Spice Up Your Invitations!

Wedding invitations have evolved into something so personal and unique that you can actually get a feel for the wedding itself just by seeing (and touching) the invitation. Whether you choose parchment, custom engraving or print the invitations yourself, there are dozens of things you can do to spice up your invitations without breaking the bank.

Photos – Consider incorporating your engagement photo into the invitation or save the date to make an impact.

Words – Using your own words, maybe some sort of prose, will add an artistic flair.

Be Creative – Use touches of your culture with color and font.

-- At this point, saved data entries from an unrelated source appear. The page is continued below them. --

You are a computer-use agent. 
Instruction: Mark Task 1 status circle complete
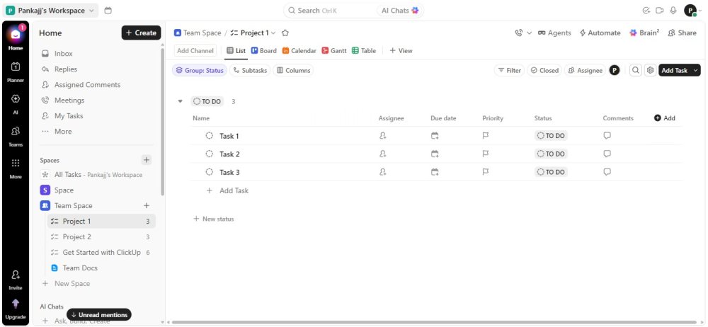pyautogui.click(x=209, y=135)
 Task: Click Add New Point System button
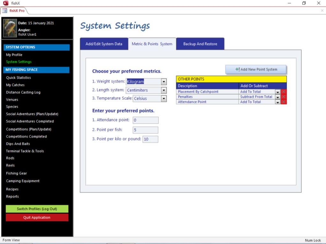click(256, 69)
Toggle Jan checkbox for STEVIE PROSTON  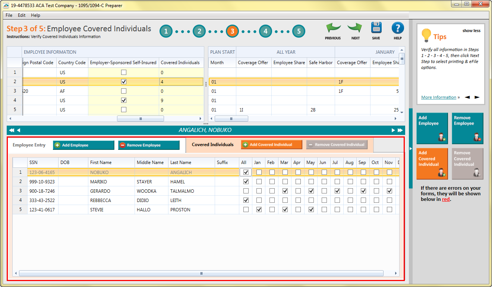click(x=259, y=209)
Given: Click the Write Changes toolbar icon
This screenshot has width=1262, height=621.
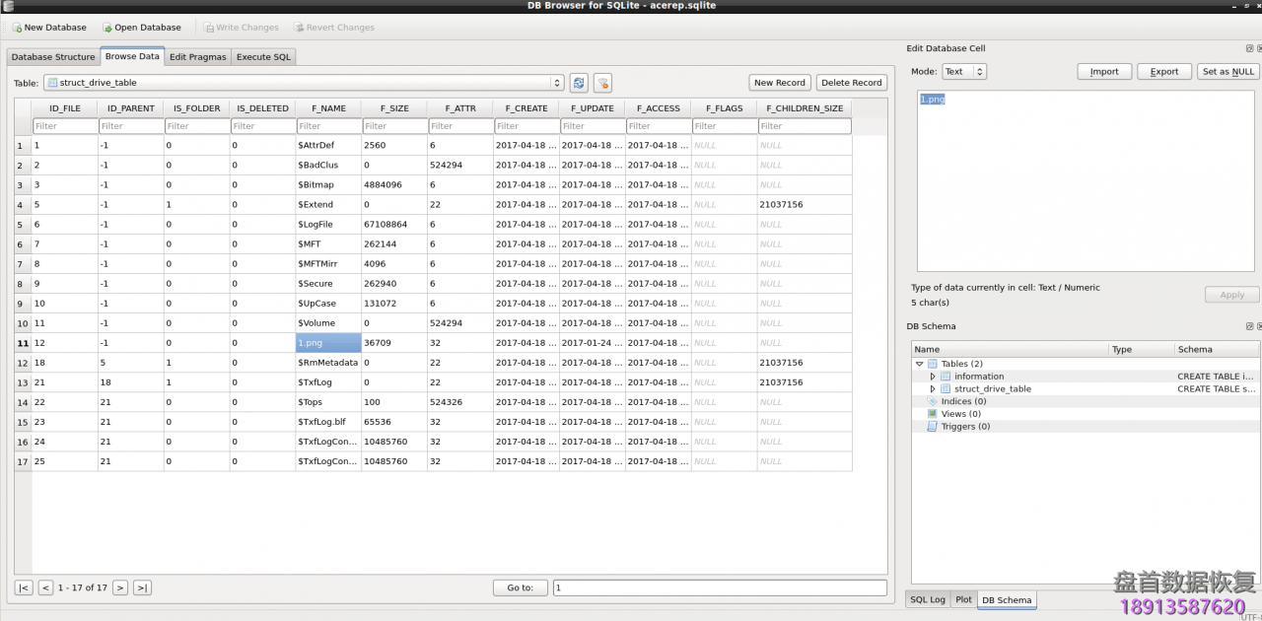Looking at the screenshot, I should click(240, 27).
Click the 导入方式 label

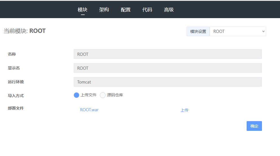pyautogui.click(x=16, y=96)
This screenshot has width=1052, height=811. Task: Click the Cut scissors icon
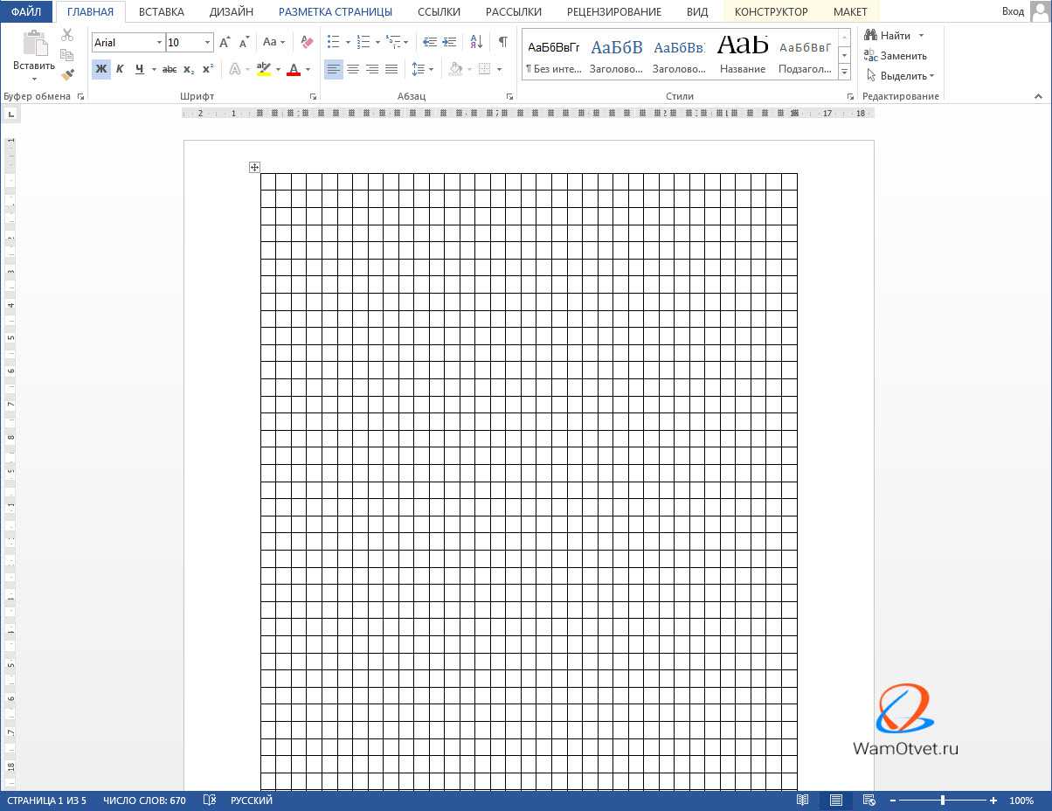point(67,35)
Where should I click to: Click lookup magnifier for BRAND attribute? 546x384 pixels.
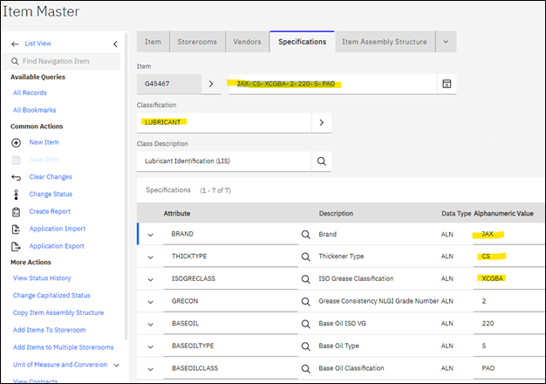pyautogui.click(x=306, y=235)
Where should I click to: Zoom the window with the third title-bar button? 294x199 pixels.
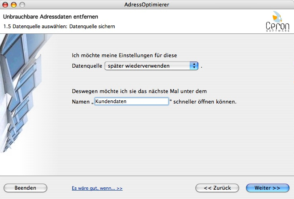pyautogui.click(x=22, y=5)
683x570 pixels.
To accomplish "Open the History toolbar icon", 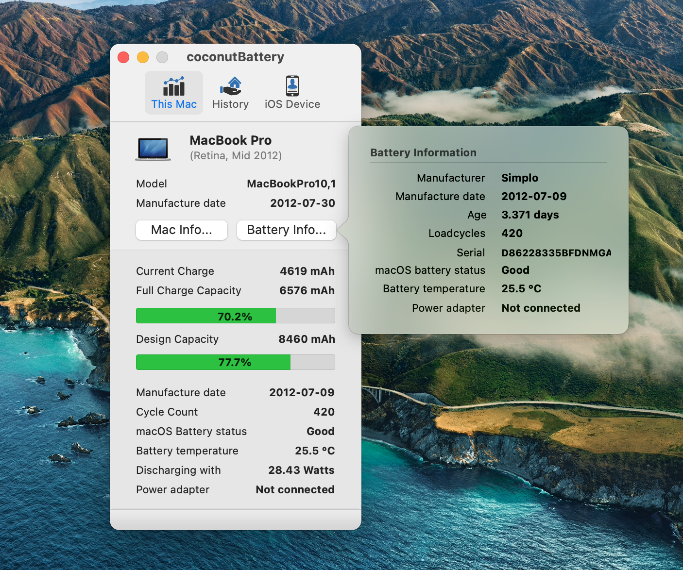I will [x=230, y=87].
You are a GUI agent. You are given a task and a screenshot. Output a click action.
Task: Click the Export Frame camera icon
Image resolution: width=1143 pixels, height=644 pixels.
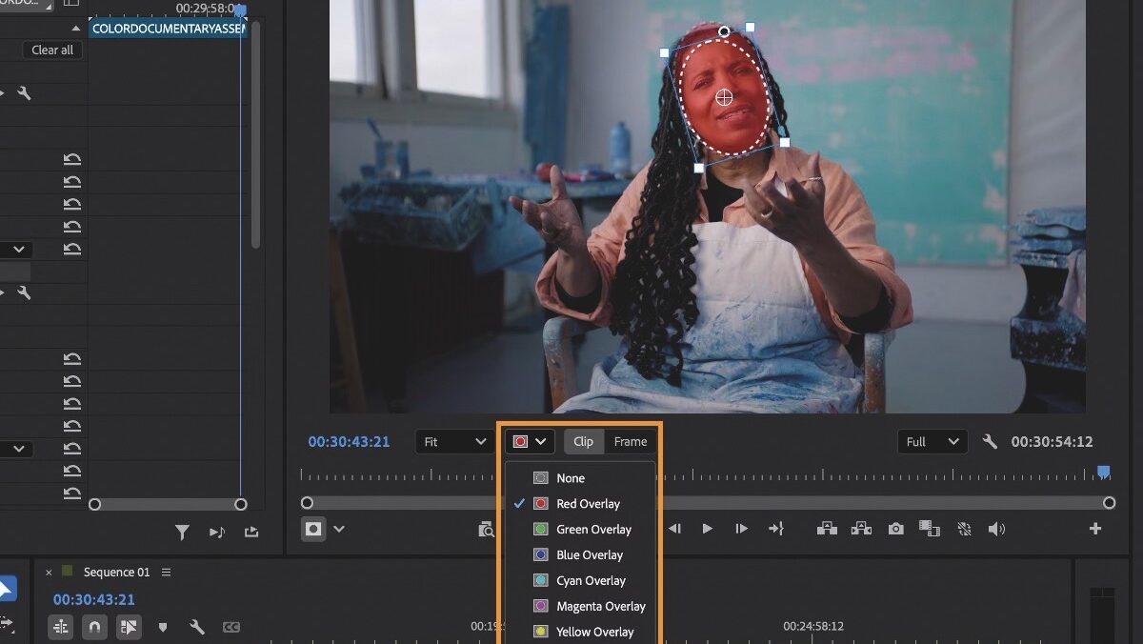[895, 529]
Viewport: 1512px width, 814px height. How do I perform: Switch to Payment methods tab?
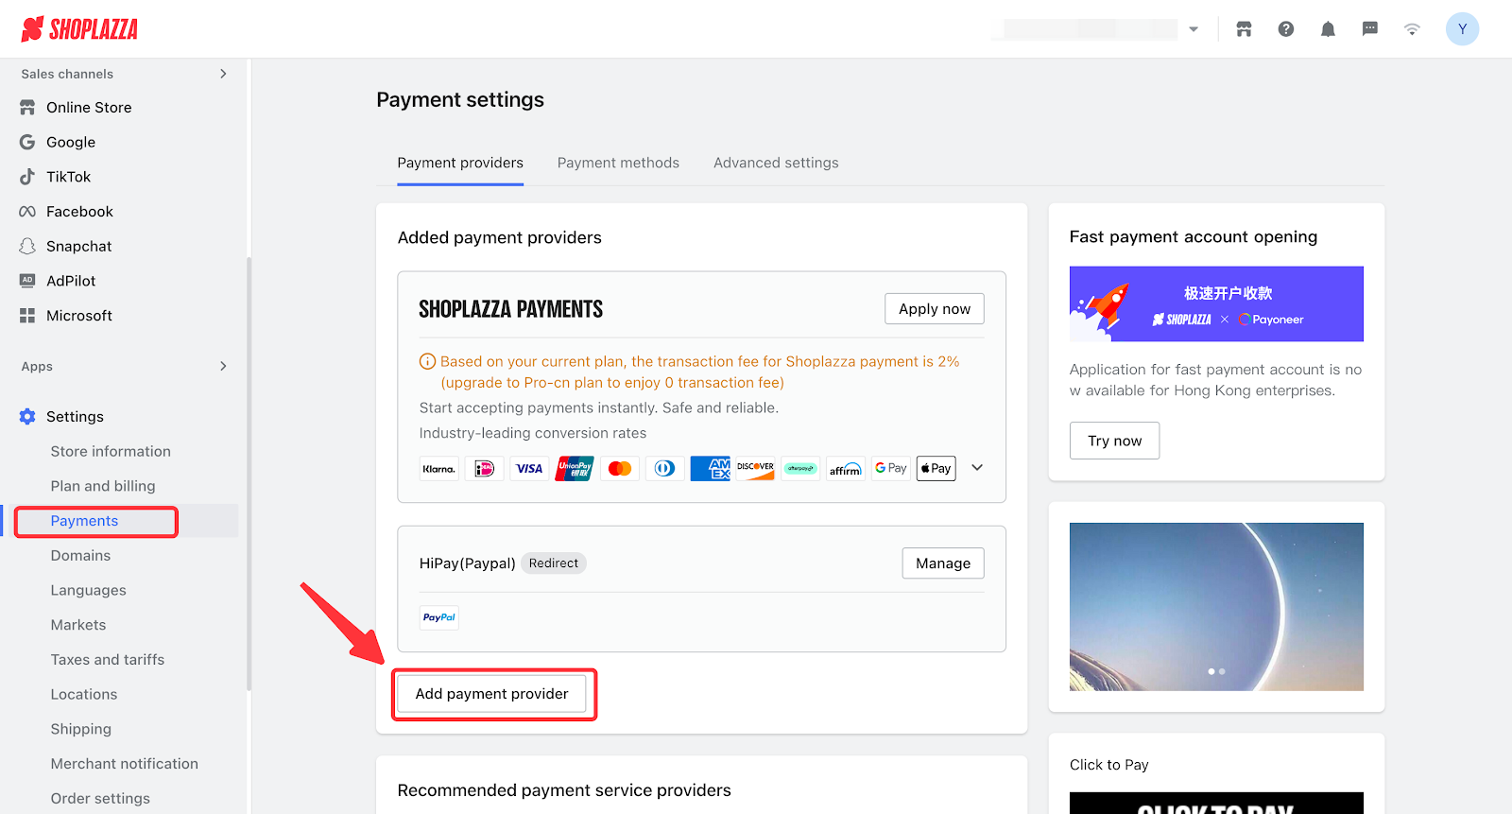pyautogui.click(x=618, y=163)
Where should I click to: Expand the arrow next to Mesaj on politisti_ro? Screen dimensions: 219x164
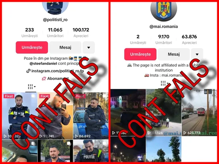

Sparkle – A little sparkle never hurt anyone, right? A touch of glitter, a rhinestone or iridescent ink is very exciting.

DO NOT  add confetti – no one likes opening an envelope with confetti in it.

Consider calligraphy instead of printed address labels, it really makes an impact.

Postage – Using a stamp with a specific theme is a nice idea. Take it a step further by using  custom photo stamps for all of your wedding postage. Also making sure you have the correct postage will save a ton of headaches. Can you  imagine having 150 invitations returned?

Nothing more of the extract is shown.